The required output is every line from the one containing "How do I perform: Click" through the last line of the listing below, copied exactly, pictures excluded.

-=-=-

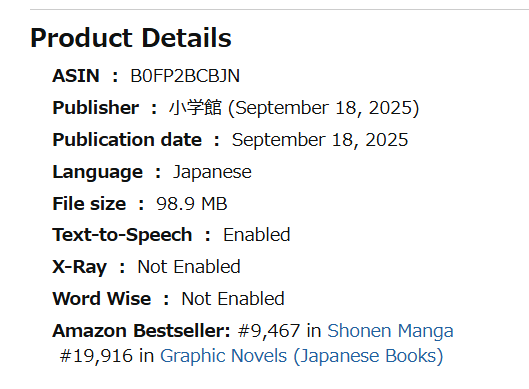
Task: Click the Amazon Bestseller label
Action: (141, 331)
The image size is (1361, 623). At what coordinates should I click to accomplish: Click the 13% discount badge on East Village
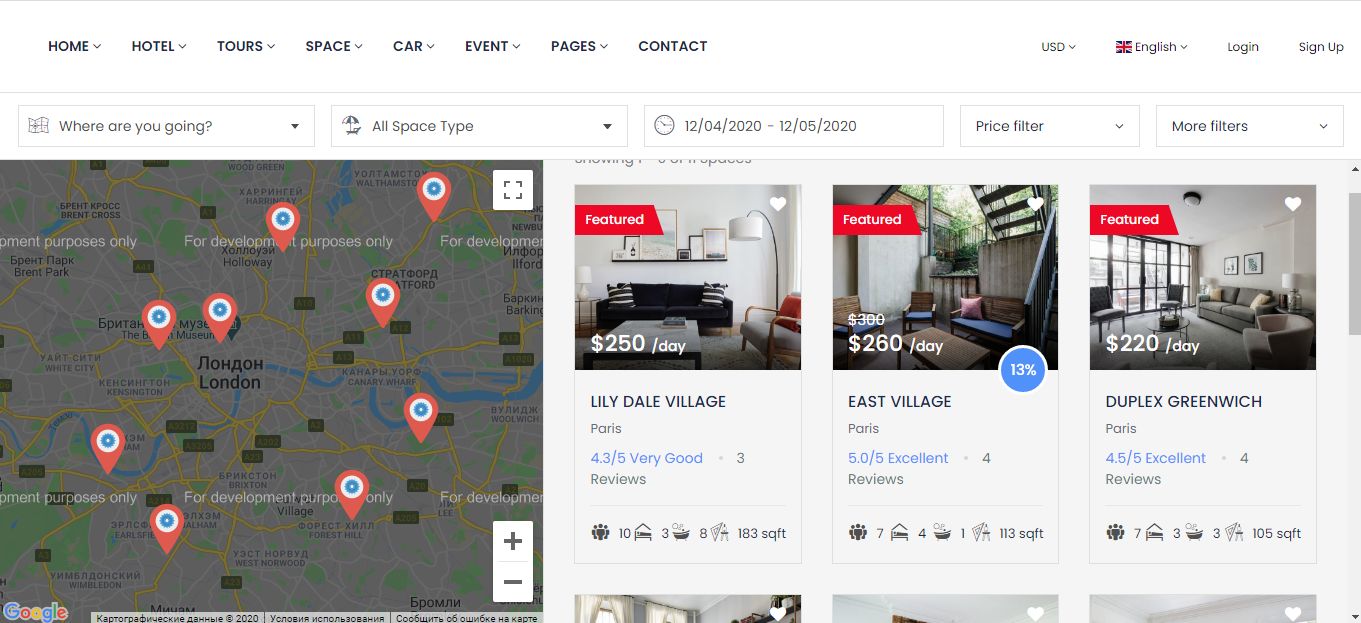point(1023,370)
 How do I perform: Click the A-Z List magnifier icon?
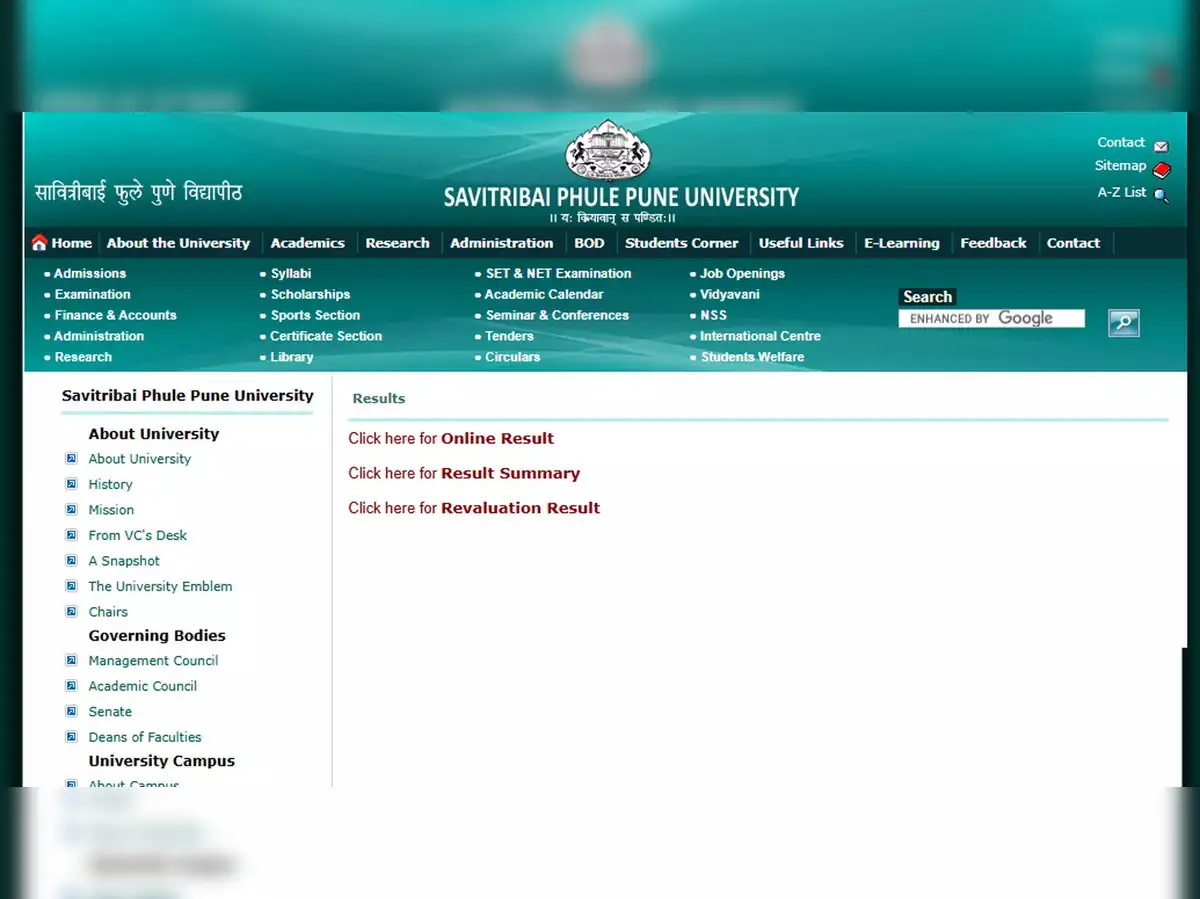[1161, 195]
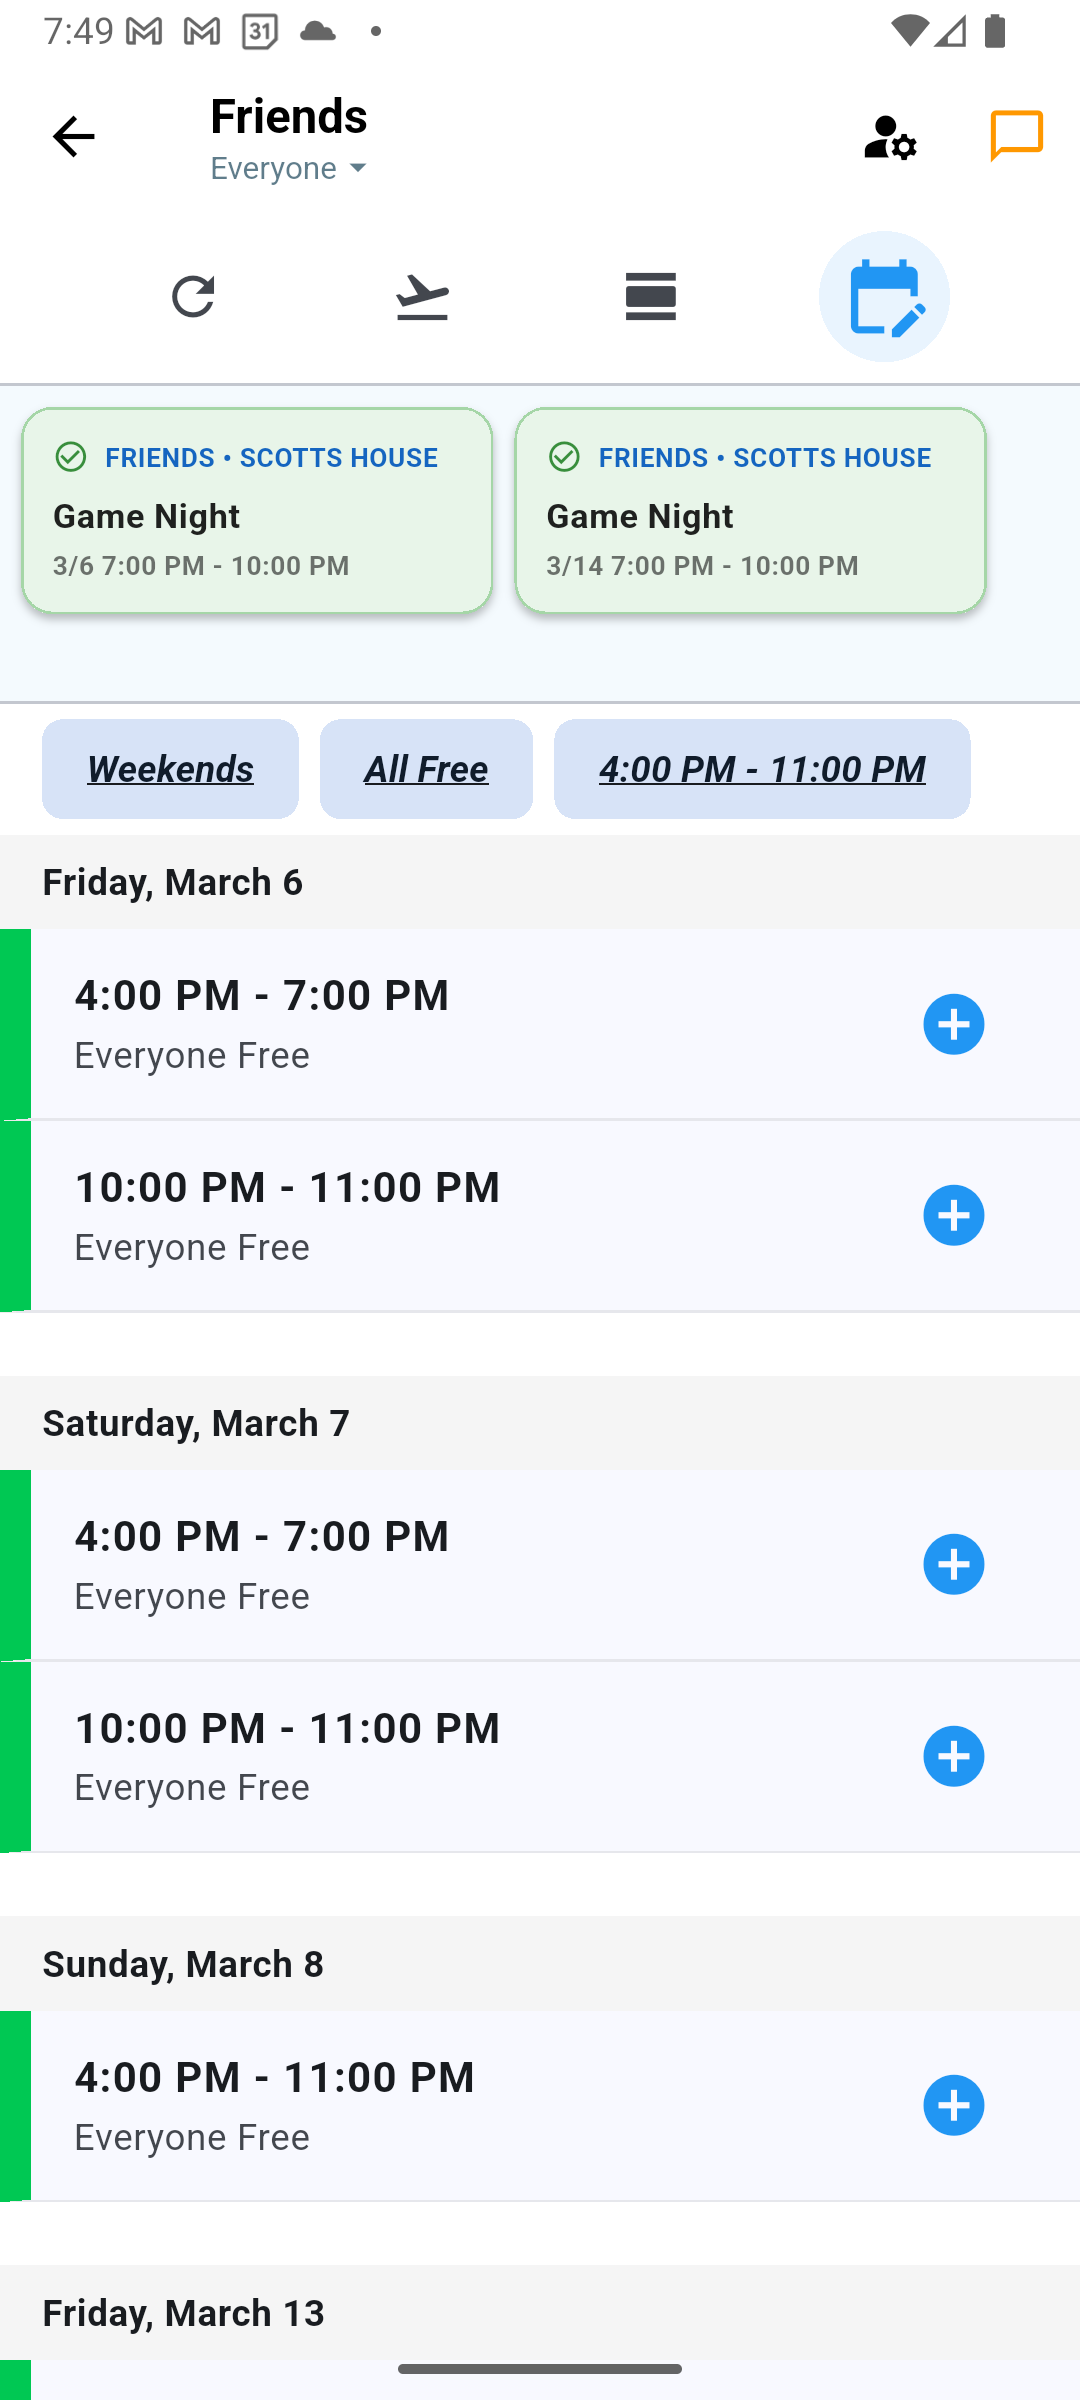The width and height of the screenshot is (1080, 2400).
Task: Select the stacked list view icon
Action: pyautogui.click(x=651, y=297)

-=-=-

→ **WRITTEN SOLUTION**
 How do I perform: Click the A-Z List magnifier icon?
[1161, 195]
The width and height of the screenshot is (1080, 2400).
Task: Select the stacked list view icon
Action: pyautogui.click(x=651, y=297)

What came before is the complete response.